Budget 2025 live: Rachel Reeves says tax and spending changes based on ‘fair and necessary’ choices

26 novembre 2025 à 10:27

Chancellor to deliver fiscal statement, billed as decisive moment for fate of Starmer government, at 12.30pm

Yesterday the Metropolitan police said they were not allowing a planned protest in Westminster by farmers to coincide with the budget. Farmers have been protesting regularly about the decision announced in Rachel Reeves’ budget last year to extend inheritance tax to farms.
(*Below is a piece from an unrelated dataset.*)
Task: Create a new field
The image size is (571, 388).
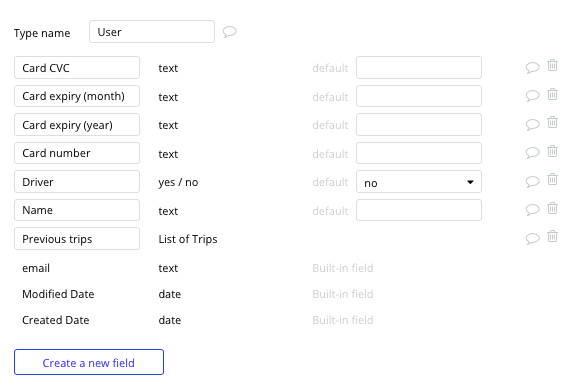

The decision was criticised by the Conservative party, who said originally the Met had indicated the protest would be allowed. Last night Victoria Atkins, the shadow environment secretary, issued a statement saying:

It doesn’t smell right, particularly when we think of the regular and frequent protests that are allowed in SW1 which inconvenience motorists, residents and businesses without consideration. Is this to save the chancellor embarrassment ahead of her budget of broken promises?”

A number of tractors were seen driving through Westminster early on Wednesday, with police stopping around 20 of them in the vicinity.

This included a farmer dressed as Father Christmas, his tractor carrying a large spruce tree and bearing a sign that read “Farmer Christmas – the naughty list: Keir Starmer, Rachel Reeves, David Lammy, Diane Abbott, Angela Rayner & the BBC”.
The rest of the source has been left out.